-------- 待处理材料 --------
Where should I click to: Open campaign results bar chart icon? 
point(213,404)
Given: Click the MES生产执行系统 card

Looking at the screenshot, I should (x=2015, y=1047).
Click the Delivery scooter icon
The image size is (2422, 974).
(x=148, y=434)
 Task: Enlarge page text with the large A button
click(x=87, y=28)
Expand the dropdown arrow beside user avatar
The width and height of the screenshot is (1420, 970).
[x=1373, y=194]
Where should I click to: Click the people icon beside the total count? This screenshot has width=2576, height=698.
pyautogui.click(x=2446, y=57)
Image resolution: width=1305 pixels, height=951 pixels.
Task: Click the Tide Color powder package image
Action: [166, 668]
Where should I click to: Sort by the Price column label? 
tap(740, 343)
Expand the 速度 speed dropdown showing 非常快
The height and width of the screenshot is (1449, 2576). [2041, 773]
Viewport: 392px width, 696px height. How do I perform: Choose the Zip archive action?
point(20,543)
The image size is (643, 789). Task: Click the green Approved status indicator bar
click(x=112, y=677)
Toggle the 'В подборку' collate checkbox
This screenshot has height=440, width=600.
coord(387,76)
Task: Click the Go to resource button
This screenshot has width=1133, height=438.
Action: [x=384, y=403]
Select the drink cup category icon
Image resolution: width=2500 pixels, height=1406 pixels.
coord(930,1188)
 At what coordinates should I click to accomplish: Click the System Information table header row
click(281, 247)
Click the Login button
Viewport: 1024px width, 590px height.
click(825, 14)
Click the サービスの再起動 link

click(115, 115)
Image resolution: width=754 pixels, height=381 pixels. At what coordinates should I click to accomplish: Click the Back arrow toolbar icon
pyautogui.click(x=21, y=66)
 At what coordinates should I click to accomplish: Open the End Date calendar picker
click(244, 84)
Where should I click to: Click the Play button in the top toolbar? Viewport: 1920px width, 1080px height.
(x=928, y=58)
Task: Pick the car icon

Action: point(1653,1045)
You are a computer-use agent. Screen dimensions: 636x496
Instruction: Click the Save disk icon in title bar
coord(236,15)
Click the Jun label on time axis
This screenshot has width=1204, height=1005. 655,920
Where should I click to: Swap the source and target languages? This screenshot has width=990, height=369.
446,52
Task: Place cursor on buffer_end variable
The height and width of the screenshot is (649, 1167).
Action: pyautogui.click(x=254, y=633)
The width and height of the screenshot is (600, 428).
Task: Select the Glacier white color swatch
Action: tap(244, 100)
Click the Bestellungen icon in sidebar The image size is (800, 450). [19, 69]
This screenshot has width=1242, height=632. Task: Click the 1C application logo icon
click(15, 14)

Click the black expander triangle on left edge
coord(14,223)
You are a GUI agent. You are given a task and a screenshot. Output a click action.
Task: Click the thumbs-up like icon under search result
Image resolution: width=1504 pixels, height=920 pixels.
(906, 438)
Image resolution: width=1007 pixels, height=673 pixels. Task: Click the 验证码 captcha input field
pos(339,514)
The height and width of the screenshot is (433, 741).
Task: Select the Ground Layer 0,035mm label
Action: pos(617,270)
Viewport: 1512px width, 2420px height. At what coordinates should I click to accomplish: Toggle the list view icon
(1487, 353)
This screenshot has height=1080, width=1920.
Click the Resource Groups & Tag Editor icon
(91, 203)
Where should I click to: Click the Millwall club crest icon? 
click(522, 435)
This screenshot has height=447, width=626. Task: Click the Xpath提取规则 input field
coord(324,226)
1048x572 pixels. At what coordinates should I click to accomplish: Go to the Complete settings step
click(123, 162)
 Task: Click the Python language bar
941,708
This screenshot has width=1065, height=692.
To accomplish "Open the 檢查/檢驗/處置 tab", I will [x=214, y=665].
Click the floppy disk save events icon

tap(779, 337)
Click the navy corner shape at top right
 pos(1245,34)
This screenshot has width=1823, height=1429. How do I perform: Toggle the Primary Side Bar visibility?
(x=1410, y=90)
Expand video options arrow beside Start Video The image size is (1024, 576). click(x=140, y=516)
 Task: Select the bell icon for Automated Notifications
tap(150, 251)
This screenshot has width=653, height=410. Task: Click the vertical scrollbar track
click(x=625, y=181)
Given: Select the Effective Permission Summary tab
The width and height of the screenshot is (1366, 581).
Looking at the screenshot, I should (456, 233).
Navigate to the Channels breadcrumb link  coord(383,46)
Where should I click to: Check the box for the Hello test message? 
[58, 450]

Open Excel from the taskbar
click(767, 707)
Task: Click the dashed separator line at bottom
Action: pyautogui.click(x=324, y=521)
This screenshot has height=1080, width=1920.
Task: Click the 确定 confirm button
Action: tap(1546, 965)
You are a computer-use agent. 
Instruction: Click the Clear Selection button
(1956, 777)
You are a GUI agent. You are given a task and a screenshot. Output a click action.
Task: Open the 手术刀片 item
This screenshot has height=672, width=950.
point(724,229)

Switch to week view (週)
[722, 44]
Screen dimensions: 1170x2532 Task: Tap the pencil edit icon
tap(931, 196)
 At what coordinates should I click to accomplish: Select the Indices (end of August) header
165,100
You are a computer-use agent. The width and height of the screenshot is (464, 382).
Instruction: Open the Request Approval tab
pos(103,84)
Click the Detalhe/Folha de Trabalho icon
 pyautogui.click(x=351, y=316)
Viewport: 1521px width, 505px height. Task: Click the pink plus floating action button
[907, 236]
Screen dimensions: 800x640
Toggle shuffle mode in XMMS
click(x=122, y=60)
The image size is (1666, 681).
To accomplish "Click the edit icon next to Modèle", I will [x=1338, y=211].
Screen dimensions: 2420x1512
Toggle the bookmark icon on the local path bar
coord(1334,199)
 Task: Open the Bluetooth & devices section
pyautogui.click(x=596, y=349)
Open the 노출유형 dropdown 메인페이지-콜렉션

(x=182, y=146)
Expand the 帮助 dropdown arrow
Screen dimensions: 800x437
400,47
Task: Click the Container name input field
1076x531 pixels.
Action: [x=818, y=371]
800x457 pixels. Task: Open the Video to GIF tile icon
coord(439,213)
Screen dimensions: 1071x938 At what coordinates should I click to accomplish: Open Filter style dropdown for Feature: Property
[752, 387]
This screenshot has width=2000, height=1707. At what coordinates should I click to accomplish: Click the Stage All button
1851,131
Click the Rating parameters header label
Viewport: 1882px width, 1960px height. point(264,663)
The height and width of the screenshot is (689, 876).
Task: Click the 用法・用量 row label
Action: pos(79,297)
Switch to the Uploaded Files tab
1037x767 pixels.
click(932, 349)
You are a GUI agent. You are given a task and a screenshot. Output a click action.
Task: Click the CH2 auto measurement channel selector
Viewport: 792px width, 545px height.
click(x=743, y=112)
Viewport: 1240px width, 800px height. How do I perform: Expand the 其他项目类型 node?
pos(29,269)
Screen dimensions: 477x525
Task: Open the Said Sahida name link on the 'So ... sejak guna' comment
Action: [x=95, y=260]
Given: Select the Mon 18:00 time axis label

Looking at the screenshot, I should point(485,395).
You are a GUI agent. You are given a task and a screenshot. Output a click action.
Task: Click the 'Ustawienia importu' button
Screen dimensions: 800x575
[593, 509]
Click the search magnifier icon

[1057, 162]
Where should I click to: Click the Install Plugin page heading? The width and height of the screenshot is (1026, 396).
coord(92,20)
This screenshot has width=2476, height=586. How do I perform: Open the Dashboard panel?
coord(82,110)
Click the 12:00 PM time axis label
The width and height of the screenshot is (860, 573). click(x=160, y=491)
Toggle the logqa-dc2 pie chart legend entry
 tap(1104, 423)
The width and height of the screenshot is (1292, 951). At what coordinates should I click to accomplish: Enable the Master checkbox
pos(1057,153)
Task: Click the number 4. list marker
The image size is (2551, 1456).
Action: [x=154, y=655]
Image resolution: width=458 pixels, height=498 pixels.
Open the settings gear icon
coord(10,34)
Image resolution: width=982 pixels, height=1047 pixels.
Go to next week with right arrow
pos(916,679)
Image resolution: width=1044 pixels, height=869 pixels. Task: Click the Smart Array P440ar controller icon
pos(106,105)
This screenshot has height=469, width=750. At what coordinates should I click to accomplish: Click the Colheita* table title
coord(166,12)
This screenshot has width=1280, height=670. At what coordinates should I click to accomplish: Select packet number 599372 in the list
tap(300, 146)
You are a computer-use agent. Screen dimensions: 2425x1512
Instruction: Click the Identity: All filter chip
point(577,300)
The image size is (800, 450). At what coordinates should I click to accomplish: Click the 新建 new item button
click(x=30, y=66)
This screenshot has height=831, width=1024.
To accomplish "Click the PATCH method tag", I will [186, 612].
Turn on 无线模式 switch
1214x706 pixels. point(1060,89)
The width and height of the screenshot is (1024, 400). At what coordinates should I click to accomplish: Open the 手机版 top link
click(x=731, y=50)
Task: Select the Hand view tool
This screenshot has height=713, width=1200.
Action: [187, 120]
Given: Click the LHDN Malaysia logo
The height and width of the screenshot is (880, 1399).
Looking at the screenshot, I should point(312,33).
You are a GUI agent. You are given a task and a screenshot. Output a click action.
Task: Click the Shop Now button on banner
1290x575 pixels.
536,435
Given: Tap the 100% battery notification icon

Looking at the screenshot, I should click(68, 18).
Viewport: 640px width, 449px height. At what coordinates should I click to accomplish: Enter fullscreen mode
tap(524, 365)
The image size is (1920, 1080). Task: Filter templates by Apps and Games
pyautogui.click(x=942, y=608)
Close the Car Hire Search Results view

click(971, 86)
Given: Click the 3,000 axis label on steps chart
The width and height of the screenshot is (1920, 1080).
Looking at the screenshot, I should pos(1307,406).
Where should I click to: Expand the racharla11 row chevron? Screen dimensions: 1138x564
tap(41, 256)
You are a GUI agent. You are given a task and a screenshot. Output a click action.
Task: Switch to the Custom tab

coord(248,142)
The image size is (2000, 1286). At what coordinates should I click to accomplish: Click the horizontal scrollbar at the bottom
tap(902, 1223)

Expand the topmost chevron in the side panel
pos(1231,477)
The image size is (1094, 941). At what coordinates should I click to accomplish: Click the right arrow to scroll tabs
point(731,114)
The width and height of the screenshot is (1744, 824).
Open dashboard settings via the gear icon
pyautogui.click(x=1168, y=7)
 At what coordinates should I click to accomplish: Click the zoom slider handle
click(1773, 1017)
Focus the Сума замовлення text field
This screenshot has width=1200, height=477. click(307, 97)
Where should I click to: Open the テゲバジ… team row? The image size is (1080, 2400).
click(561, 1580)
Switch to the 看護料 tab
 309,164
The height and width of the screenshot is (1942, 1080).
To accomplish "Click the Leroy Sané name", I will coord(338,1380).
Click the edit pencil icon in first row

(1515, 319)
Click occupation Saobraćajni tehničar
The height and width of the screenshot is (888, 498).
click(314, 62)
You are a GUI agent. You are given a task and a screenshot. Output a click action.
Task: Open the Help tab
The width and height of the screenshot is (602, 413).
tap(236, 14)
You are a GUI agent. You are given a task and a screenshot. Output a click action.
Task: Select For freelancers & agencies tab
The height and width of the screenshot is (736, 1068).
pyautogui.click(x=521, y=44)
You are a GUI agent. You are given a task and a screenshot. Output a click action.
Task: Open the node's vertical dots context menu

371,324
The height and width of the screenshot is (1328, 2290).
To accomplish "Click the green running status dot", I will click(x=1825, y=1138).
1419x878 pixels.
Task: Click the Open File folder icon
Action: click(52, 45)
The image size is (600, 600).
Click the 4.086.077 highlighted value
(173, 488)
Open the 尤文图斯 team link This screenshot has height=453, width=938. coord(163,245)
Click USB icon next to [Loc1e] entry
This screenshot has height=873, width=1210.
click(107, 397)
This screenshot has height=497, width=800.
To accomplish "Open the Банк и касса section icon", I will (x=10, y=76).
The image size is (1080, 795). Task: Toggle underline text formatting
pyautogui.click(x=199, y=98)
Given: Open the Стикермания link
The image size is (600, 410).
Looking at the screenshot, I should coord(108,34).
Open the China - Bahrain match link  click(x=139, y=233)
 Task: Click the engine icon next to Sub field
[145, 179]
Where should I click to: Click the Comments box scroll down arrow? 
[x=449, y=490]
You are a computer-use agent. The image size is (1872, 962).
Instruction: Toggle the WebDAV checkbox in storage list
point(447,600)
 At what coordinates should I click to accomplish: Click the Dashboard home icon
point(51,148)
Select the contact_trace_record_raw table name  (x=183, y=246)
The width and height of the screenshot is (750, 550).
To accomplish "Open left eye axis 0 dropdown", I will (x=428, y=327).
--------
▶ 任务要求: 把上面的行一字不差地抄写下来，从第一行开始，到含有“coord(387,76)”的那一行为止，首尾两行都要包括。

▶ 完整答案:
Where should I click to: Open campaign results bar chart icon? 
point(213,404)
Given: Click the MES生产执行系统 card

Looking at the screenshot, I should (x=2015, y=1047).
Click the Delivery scooter icon
The image size is (2422, 974).
(x=148, y=434)
 Task: Enlarge page text with the large A button
click(x=87, y=28)
Expand the dropdown arrow beside user avatar
The width and height of the screenshot is (1420, 970).
[x=1373, y=194]
Where should I click to: Click the people icon beside the total count? This screenshot has width=2576, height=698.
pyautogui.click(x=2446, y=57)
Image resolution: width=1305 pixels, height=951 pixels.
Task: Click the Tide Color powder package image
Action: [166, 668]
Where should I click to: Sort by the Price column label? 
tap(740, 343)
Expand the 速度 speed dropdown showing 非常快
The height and width of the screenshot is (1449, 2576). [2041, 773]
Viewport: 392px width, 696px height. How do I perform: Choose the Zip archive action?
point(20,543)
The image size is (643, 789). Task: Click the green Approved status indicator bar
click(x=112, y=677)
Toggle the 'В подборку' collate checkbox
This screenshot has height=440, width=600.
coord(387,76)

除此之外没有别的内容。